- UFVA Policy StatementEvaluation of Creative Activities for Tenure and/or Promotion
this document is intended to assist chairs, deans, and program or division heads who oversee creative media production areas and may be unfamiliar with such work or who are otherwise seeking guidance in evaluating such work as part of tenure and/or promotion packages. Here the University Film and Video Association (UFVA) attempts to provide a framework for appraising a broad range of creative activities in areas such as cinema, audio, sound design, digital video, screenwriting, and multimedia and interactive media, as well as new and emerging technologies including (but not limited to) virtual and augmented reality (VR/AR), video games, and creative coding. In this document, we will hereinafter refer to all such faculty output as creative production work.
Consideration for academic promotion and tenure traditionally involves an evaluation of a faculty member's contribution in three general areas: teaching, scholarly research and/or creative activity, and service to the institution and the profession. Since the procedures and standards for evaluation of scholarly research, teaching, and service are generally well-established at most institutions, this statement focuses on the procedures and standards for evaluation of creative activity in media arts.
NOTE: Although this policy statement does not address diversity, equity, and inclusion in creative fields in the academy, the UFVA recognizes the vital importance of this issue. Much effort has been undertaken by the organization and its membership to support faculty members who are minorities within the academy and industry. A separate statement has been prepared to address this issue directly. We encourage you to consult that document for more information on this crucial subject.
It is assumed that unit leadership (chairs, deans, etc.) will clearly communicate the workload expectations for media arts faculty, often expressed in percentages that vary based on the college or university's mission (e.g., 40 percent teaching, 40 percent scholarship and/or creative activities, 20 percent service). It is also assumed that creative and professional media arts work will be fully accepted as part of the tenure and/or promotion evaluation process when such work is appropriate to faculty specialization, expertise, and teaching responsibilities. Just as the primary professional contributions of a faculty member teaching media criticism, theory, and history might be expected to be in the form of published scholarship, the primary professional contributions of a faculty member specializing in a creative area should be expected to be in one or more categories of creative production. This document outlines how creative activities can be evaluated and counted toward tenure and/or promotion for faculty.
Traditional fine arts disciplines have clearly established a precedent for consideration of creative work as part of the evaluation process for tenure and/or promotion. The same is true of creative production work by faculty members in media-based disciplines. A key factor [End Page 47] in all of these fields is the importance of peer review of published or exhibited work (through film festivals, telecasts, webcasts, screenings, competitions, distribution, galleries, etc.), as well as awards and recognition and the professional stature of the production.
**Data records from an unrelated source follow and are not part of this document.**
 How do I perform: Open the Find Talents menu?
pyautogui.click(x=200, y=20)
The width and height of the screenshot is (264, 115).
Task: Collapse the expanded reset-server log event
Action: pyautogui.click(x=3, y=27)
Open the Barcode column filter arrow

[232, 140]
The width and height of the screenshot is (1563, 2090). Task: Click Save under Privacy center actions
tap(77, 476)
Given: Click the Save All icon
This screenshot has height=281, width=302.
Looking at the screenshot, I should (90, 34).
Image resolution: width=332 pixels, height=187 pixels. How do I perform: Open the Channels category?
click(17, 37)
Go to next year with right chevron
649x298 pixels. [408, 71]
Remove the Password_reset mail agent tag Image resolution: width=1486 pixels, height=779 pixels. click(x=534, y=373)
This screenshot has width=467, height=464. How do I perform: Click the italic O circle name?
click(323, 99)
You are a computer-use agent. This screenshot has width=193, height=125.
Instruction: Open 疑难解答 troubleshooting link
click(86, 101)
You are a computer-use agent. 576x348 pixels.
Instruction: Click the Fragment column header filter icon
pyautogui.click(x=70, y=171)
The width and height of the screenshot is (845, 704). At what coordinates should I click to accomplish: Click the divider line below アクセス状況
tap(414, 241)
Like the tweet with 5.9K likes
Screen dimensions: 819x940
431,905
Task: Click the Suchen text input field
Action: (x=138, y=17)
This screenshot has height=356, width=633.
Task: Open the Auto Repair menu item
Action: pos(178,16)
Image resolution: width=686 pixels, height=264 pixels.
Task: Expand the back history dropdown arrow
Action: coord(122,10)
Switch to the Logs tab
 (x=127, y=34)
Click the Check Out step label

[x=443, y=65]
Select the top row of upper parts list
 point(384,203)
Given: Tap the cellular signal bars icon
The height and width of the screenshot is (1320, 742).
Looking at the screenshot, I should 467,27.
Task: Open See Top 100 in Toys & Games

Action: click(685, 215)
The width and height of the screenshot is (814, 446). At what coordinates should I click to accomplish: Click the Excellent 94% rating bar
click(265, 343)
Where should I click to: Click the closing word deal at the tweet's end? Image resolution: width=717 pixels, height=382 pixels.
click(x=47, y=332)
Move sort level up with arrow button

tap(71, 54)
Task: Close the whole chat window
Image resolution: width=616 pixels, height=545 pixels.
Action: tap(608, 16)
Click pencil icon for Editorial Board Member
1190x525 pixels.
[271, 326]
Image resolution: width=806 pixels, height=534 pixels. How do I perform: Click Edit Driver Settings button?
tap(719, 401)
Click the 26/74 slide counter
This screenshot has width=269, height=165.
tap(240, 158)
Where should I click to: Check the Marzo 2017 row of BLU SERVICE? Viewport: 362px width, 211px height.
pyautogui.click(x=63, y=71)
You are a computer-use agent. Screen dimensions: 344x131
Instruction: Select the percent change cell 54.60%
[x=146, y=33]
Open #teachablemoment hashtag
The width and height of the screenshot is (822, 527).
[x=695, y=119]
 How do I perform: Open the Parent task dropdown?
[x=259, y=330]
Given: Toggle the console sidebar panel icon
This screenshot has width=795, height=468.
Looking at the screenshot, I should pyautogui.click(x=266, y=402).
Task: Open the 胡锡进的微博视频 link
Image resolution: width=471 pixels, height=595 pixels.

In addition to juried venues, curated and invited exhibitions also play a role in the dissemination of creative media productions, and those should be evaluated according to the scope of distribution (e.g., international, national, regional, or local), the status of the project as a solo or group exhibition (taking into account the stature of the other artists, if any), and the exhibition's impact and prestige, typically verified by outside referee letters during the review process (see the section on curation activities).
Additionally, this document acknowledges the growth of new media as an artistic and academic endeavor. The December 2006 report of the MLA Task Force on Evaluating Scholarship for Tenure and Promotion states:
In evaluating scholarship for tenure and promotion, committees and administrators must take responsibility for becoming fully aware both of the mechanisms of oversight and assessment that already govern the production of a great deal of digital scholarship and of the well-established role of new media in humanities research. It is of course convenient when electronic scholarly editing and writing are clearly analogous to their...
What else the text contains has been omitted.